He called for room to experiment with newer technologies like artificial intelligence (AI) in the country, while placing emphasis on ensuring governance frameworks around how transactions are authorised, and grievances are addressed.
 
“We must have a regulatory framework for the agentic (world) and once that's there, we can look at the orderly kind of implementation of use cases. As a country, we must have an open mind and allow some experimentation, the creation of use cases using the agentic (technologies) because it creates a leverage for the user and merchant,” Asbe said.
 
He was speaking at the Mumbai Tech Week 2026.
 
NPCI operates India’s real-time payments system Unified Payments Interface (UPI) in the country.
 
Flagship models
 
His call for a regulatory framework comes at a time when NPCI is working on agentic use cases including agent-to-agent communication between banks and the apex retail payments body, and its flagship Finance Model for India (FiMI), among other things.
 
“We must ensure that we have risks well protected and indicated. In that process, what could be the transaction amount, which are the transactions where a user is giving an instruction back to the agent, and from a governance perspective how it is recorded; whether it is human not-in-a-loop, a consenting human or a human authorising the transaction,” he explained.
 
The governance frameworks could indicate how policies are recorded and validated before transactions, and how evidence is generated to address user grievances.
 
For FiMI, Asbe said that the small language model was built in-house and records a traction of 1 million users every month.

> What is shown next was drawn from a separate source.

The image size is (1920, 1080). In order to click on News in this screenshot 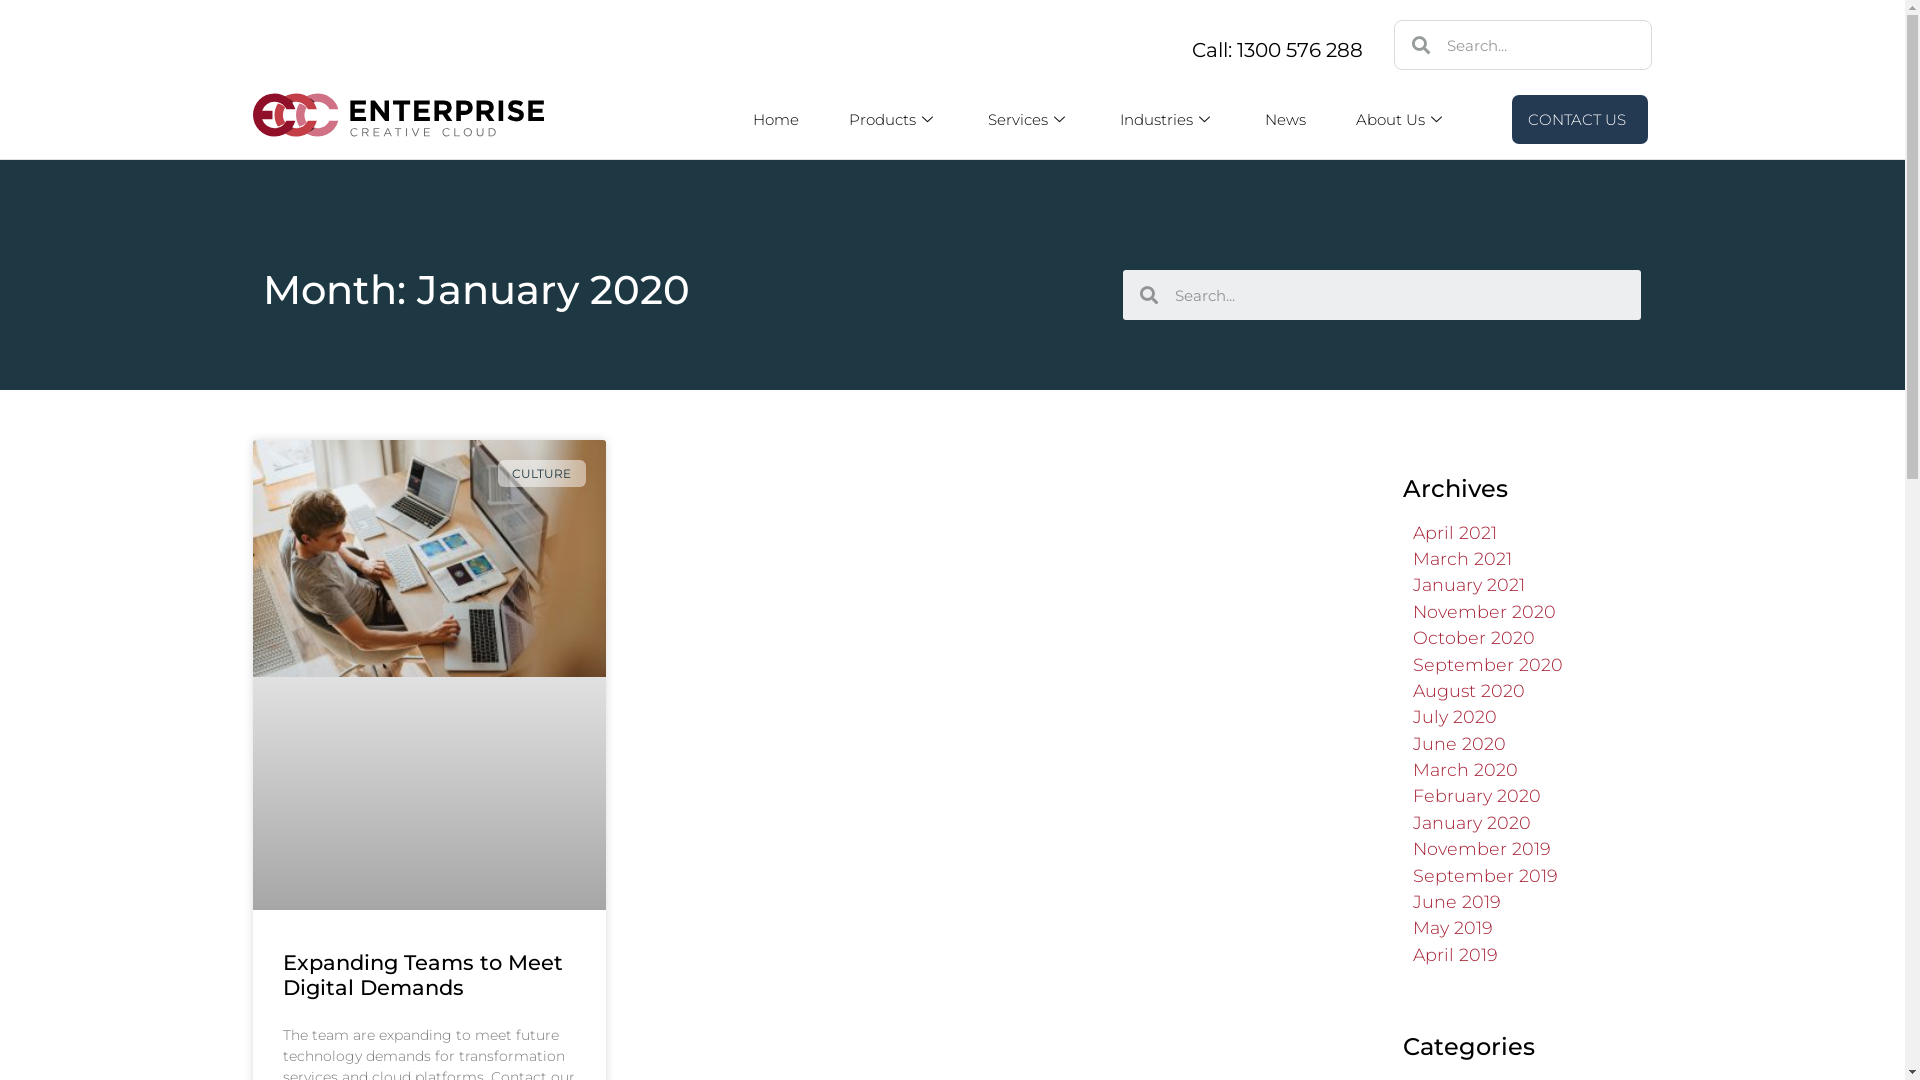, I will do `click(1286, 120)`. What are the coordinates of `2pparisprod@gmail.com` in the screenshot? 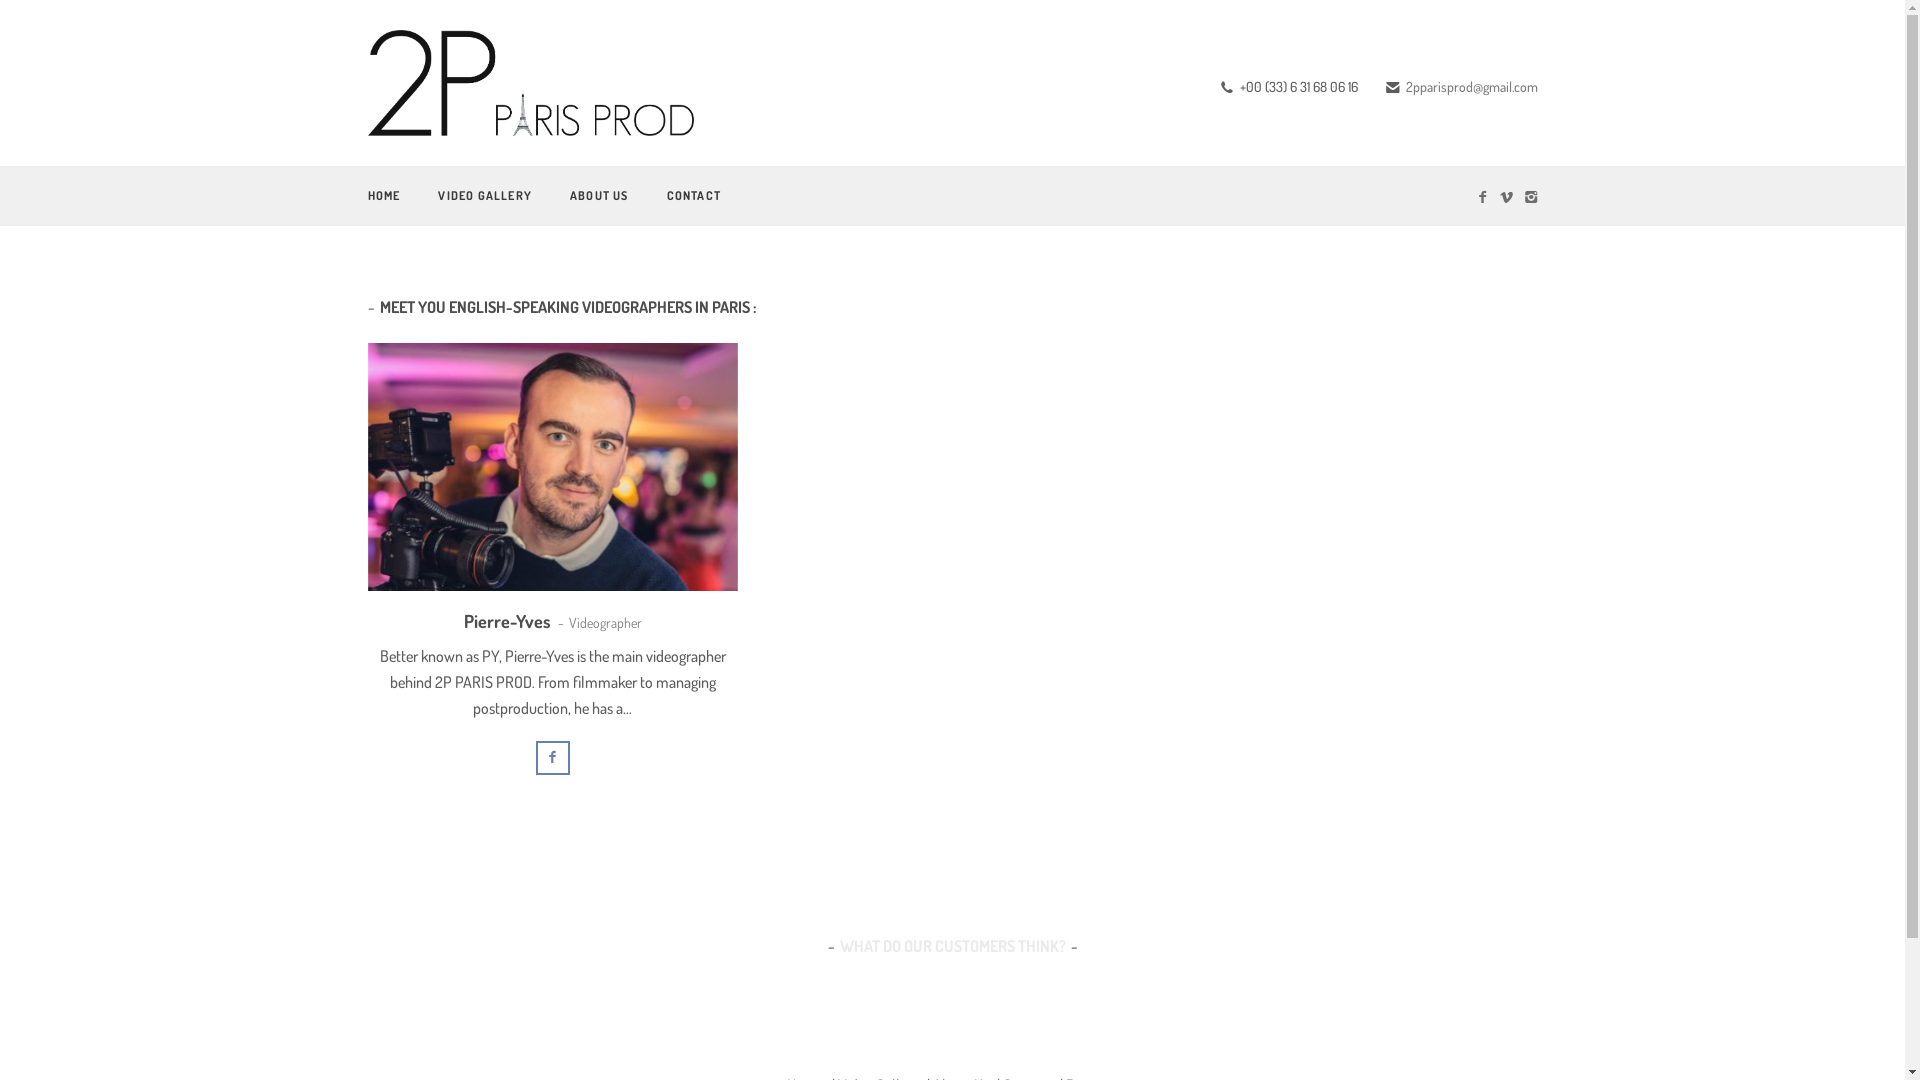 It's located at (1472, 86).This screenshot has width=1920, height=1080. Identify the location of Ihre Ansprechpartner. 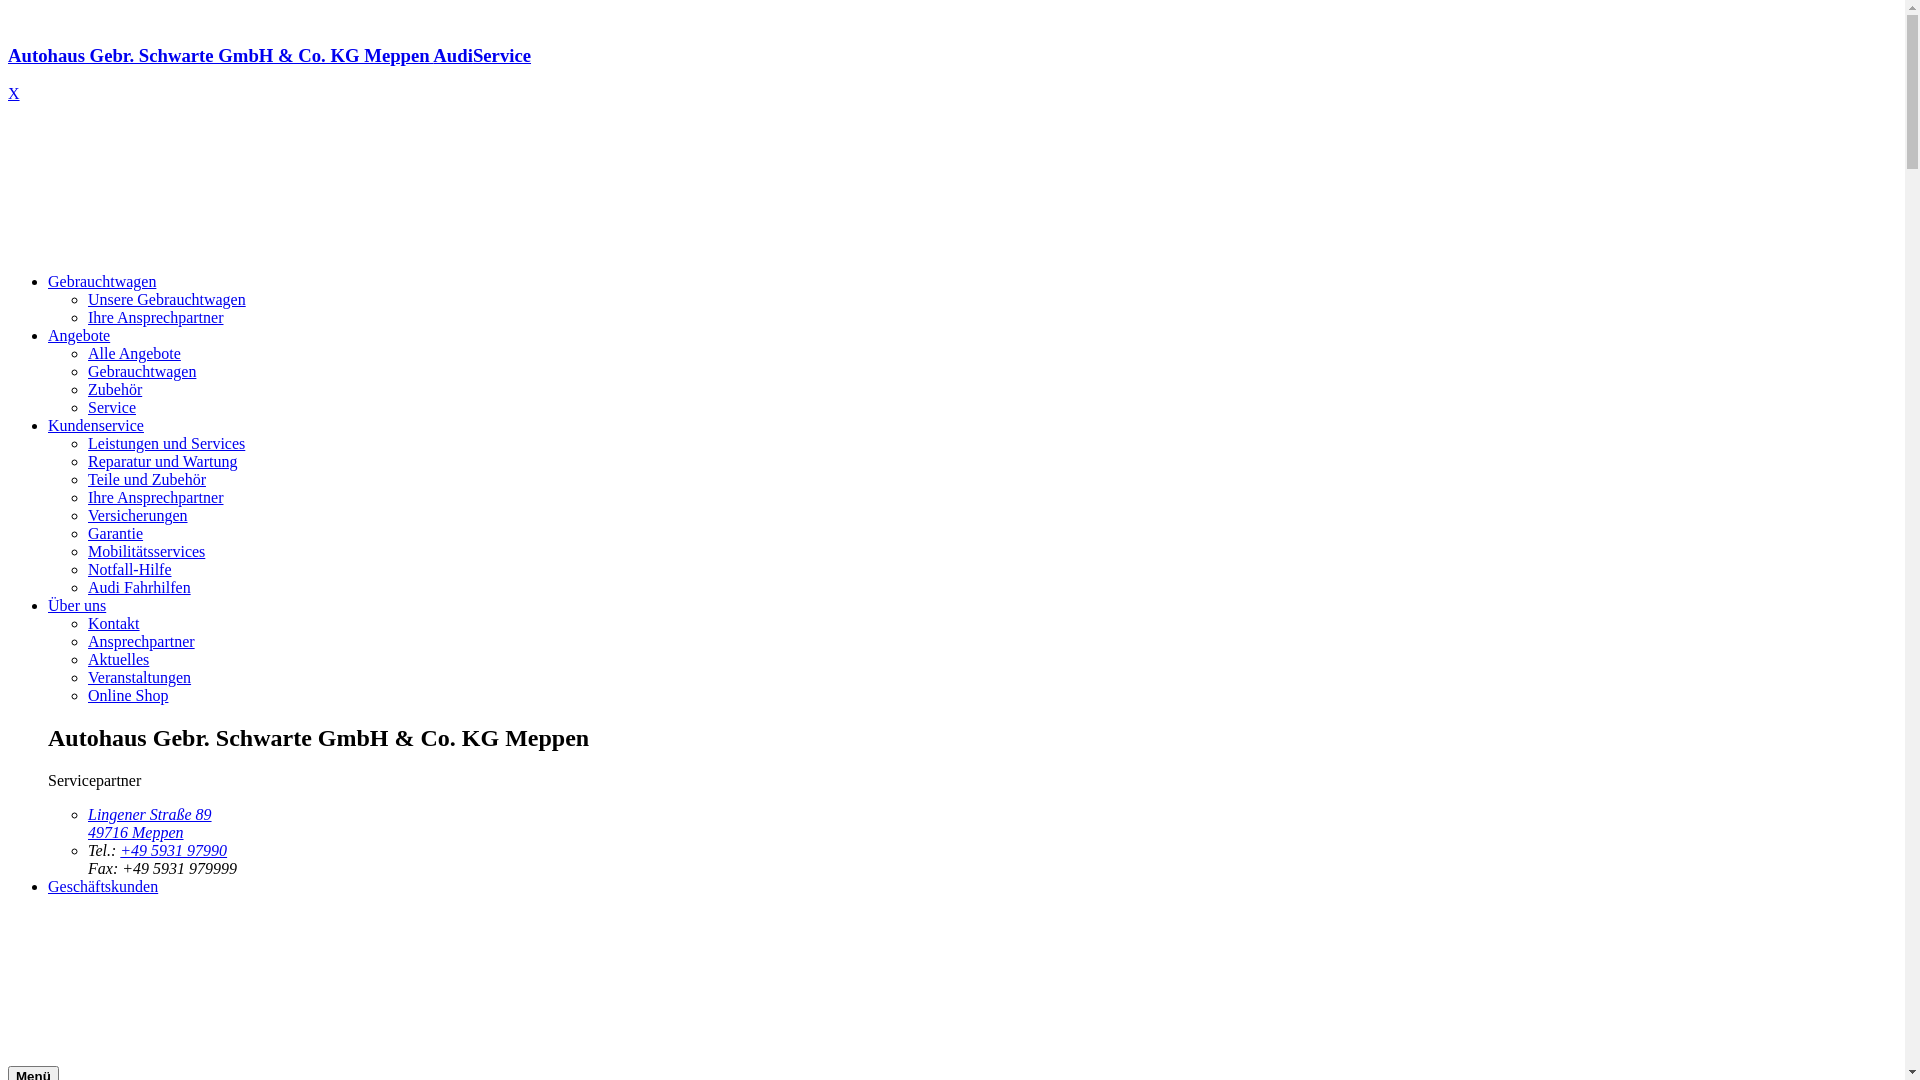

This, he said, could reach 1 million users on a daily basis in the next few months, indicating rapid adoption by UPI users.
 
“We see about 8 lakh to 9 lakh mandates being cancelled and that is all without any publicity. We have picked up the first use case of UPI Help and that is the first one to drive in the market. But I am very sure that between NPCI, banks and the ecosystem, we will start seeing multiple such use cases that are sharp, specific, tool-driven use cases for FiMI,” he said.
 
FiMI has been rolled out as an NPCI UPI Help Assistant this year, which acts as an AI-powered conversational support system. The assistant supports Indian languages such as Hindi, Telugu and Bengali along with English, among others.
 
Voice and UPI
 
NPCI is currently working to ensure that accuracy of its voice-based payments feature Hello UPI grows from its current levels even as adoption is yet to take off.
 
“We work with Sarvam and some other players to provide the voice-based Hello UPI, but it's yet to take off and we are in the process of identifying the right use case. The accuracy levels are 95 per cent and we want to go back to 98 to 99 per cent,” he said.
 
The conversation payments feature allows users to process transactions using voice commands.